According to the Environmental Protection Agency (EPA) and the American Lung Association, air pollution is now being labeled as “racist”. Air pollution has been targeting “People of Color” three times more than “white people”, stated the American Lung Association.
The Environment Protection Agency (EPA) announced the gain of another $50 million in funding to fight air pollution in “low income communities of color”
“Communities of color and environmental justice communities have been impacted by a number of systemic policy decisions that have been made, whether it be transportation, looking at roads and highways that cut through the heart of many of these communities, whether you look at failed drinking water systems … or whether you look at facilities that spew pollution in closer proximity than other communities,” Regan said.
The Lung Association of America released a recent “State of the Air” 2021 report, which claimed:
“40% of Americans are living in places with unhealthy levels of ozone or particle pollution.”

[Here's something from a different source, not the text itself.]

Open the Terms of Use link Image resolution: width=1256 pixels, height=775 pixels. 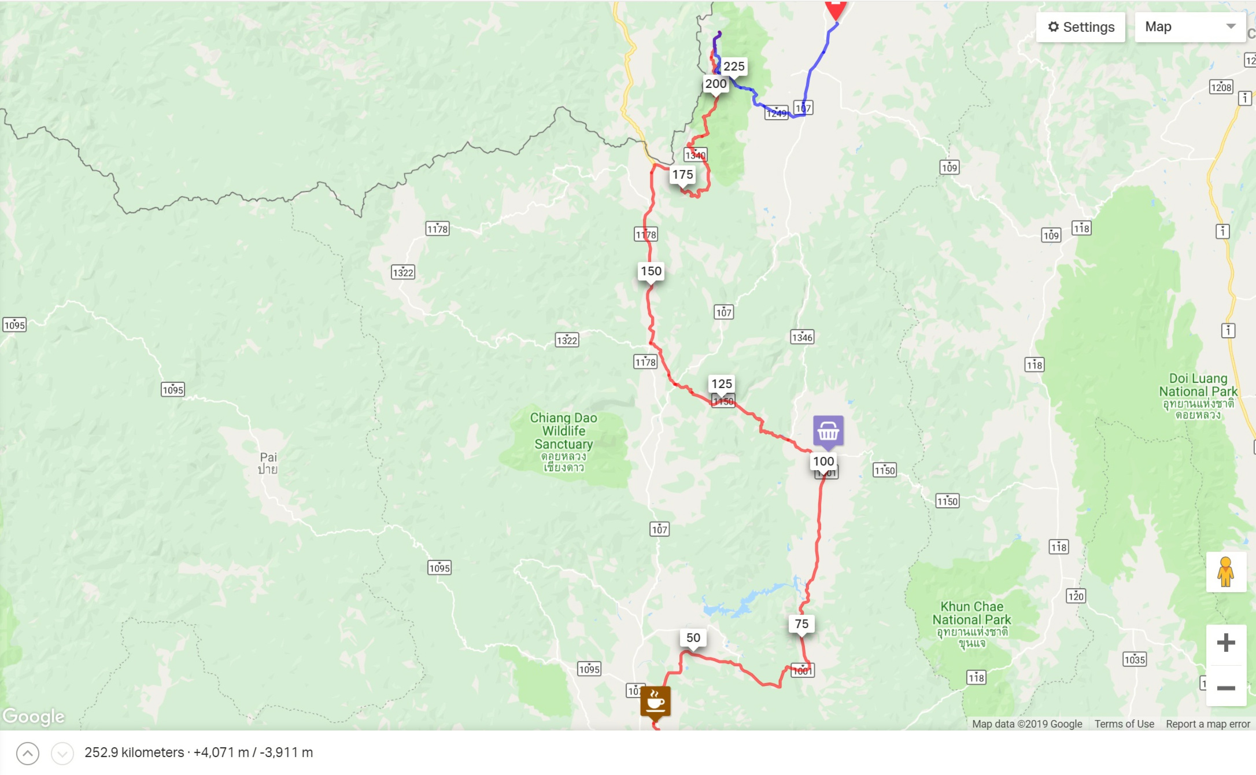pos(1124,724)
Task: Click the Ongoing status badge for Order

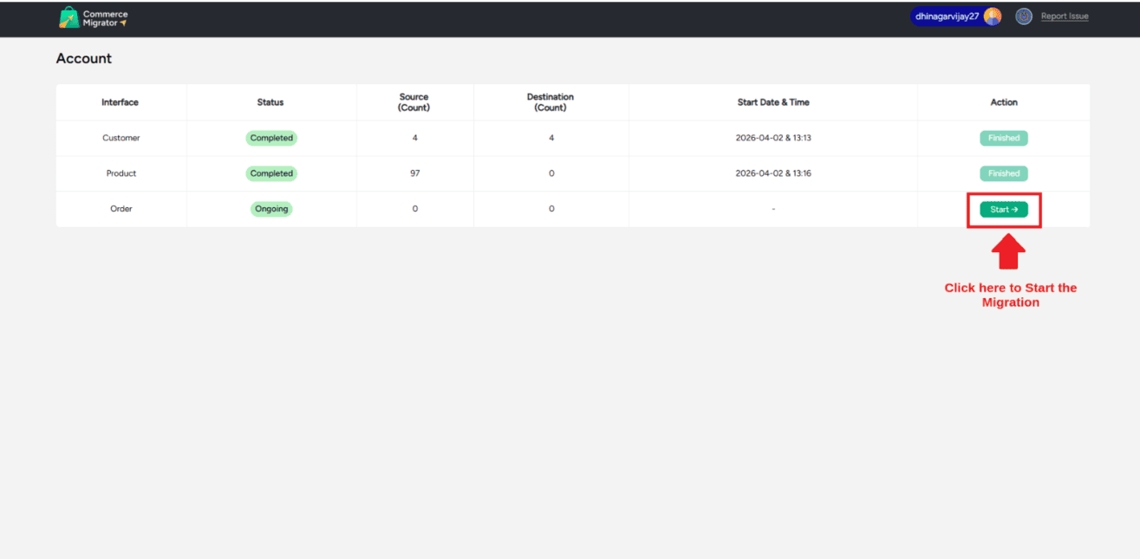Action: pyautogui.click(x=271, y=209)
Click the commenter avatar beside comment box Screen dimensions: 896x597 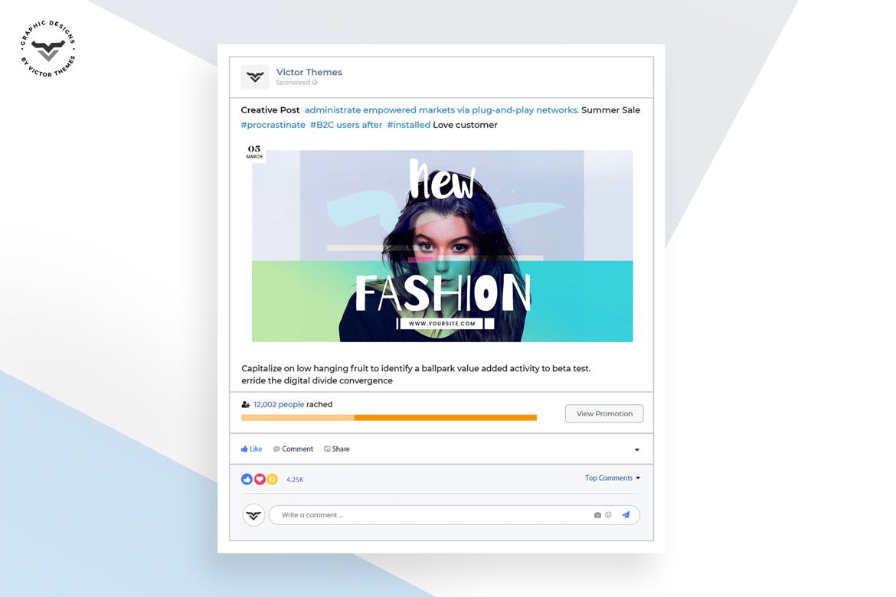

“The burden of living with unhealthy air is not shared equally.”
“People of color were 61% more likely than white people to live in a county with a failing grade for at least one pollutant, and over three times as likely to live in a county with a failing grade for all three pollutants.”
This would suggest that “People of Color” are indefinitely destined to be poorer than “white people”. Statistics however, disagree.
According to the U.S. Census Bureau, in 2019 Black people at 18.8% have the lowest poverty rate observed since poverty estimates were first implemented in 1959. Hispanics at 15.7% were the lowest ever recorded since it began taking record in 1972.
Additionally in a Median Household Income by Race and Hispanic Origin publication released by the U.S. Census Bureau showed Black and Hispanic annual income at its highest point since 2008.
This data shows that the American Lung Association believes “People of Color” will remain in poverty, meaning they will be the prime targets of future air pollution. It racially charged statements like that of the American Lung Association that contributes to the divide in our country.
Critics also argue that there may be a variance in lung capacity between races, which again has not been medically proven and can itself be considered racist and discriminative.
Now, even air has become racially oppressive. Could suggestions like these be a way to gain more government power?